# Shortening the trading time frame



## Gringotts Bank (12 December 2011)

I've been making an effort to trade with a much shorter time frame... and be profitable.  So far no luck with the profitable side of things but I'm still working on it.  So many of my slightly longer time frame projects hit the wall about May this year and it's been extremely hard to make money as a trader.  Not sure how everyone else is doing? My aim is to avoid whipsaws, and I also want to avoid prolonged negative phases in the market.  A shorter time frame seems to be the only answer.  Or perhaps a market neutral strategy.  Articles like this have me worried.

from the Daily Reckoning:



...And if Europe goes into a deep or prolonged economic slump, the rest of the world follows. Because Europe is a big customer, not only for Asia, but for America too.

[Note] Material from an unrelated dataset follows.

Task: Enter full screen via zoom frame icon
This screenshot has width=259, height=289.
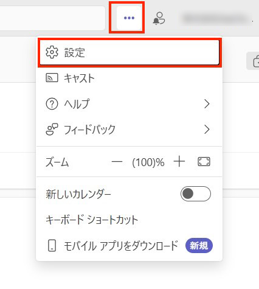Action: (204, 162)
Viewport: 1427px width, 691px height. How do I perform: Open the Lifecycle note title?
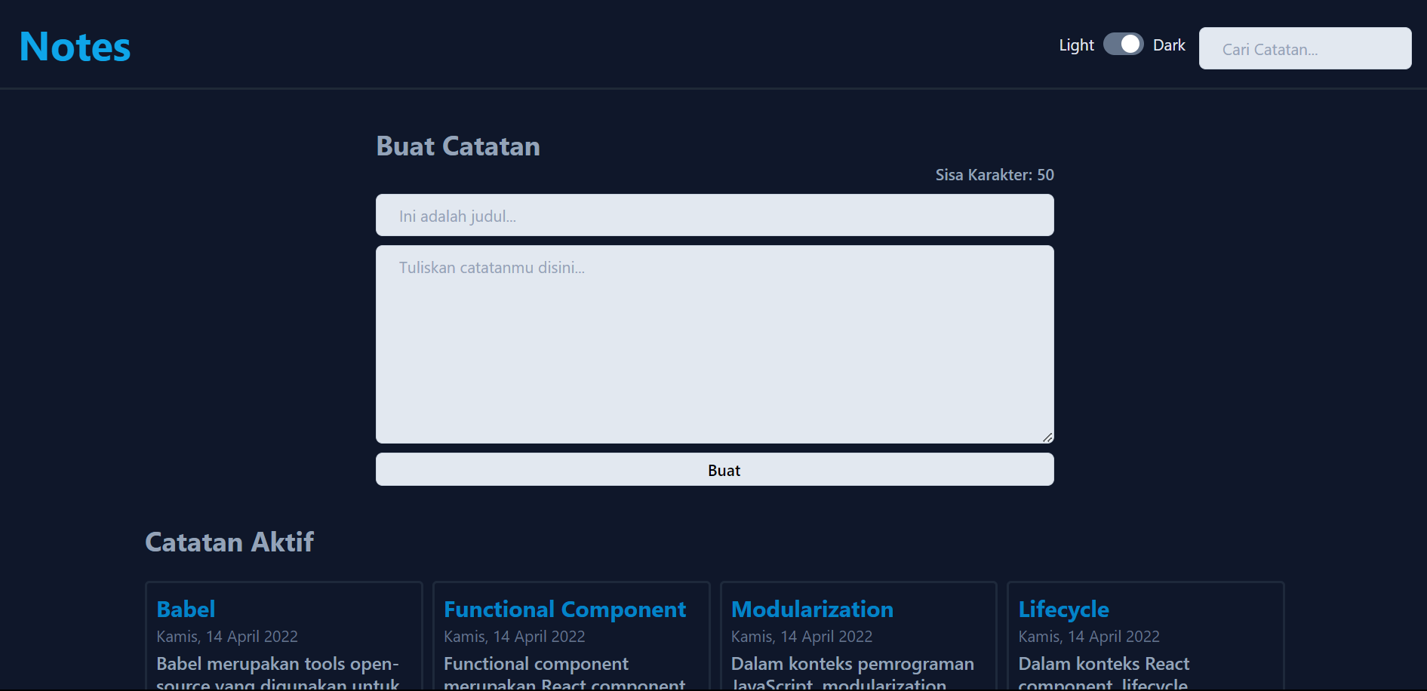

The only way out of the debt problem for Europe is growth. Austerity alone won’t do it. Europe’s debts can only be serviced if the economy grows. Not that we’re counting on it. On the contrary, we’re guessing it won’t happen.

Europe’s social spending can only continue if there is growth. Without growth, everything goes bad. Debts can’t be paid. Public workers can’t be paid. And neither the stock market or the bond market are worth nearly as much as people think they are.

Everybody assumed growth would continue — even if it were interrupted from time to time by recession. Every recession since the ’40s has been a relatively quick and relatively painless pause, not a major change of direction.

But now, something seems to have changed. Maybe it is a Great Recession, as some call it. Maybe it is a Great Correction, as we call it. And maybe the age of growth is over.

What a helluva thing that would be if it were true. When people lent money to government and private borrowers they were betting on growth. When the government extended its promises of pensions and health care, it was counting on growth. Take away the growth and the credits and promises turn bad. And if they’re bad, the whole capital and government structure is in danger. Without growth almost all the world’s major banks will go broke. Without growth, every government in the developed world will default (or worse). Without growth, the world we have known falls apart.

But why would growth stop?

We don’t know. But it stopped in Japan. Today’s output in Japan is actually lower than it was in 1991. What happened? Banks were over- indebted. Corporations were over-extended. Real estate and housing were over-bought.

The Japanese government has been able to hold things together...but only by over-doing it itself. Now, it has such heavy debt that the home islands may sink under the weight of it. Stocks and property have lost about 2/3rds their value. There are no more jobs than there were 20 years ago...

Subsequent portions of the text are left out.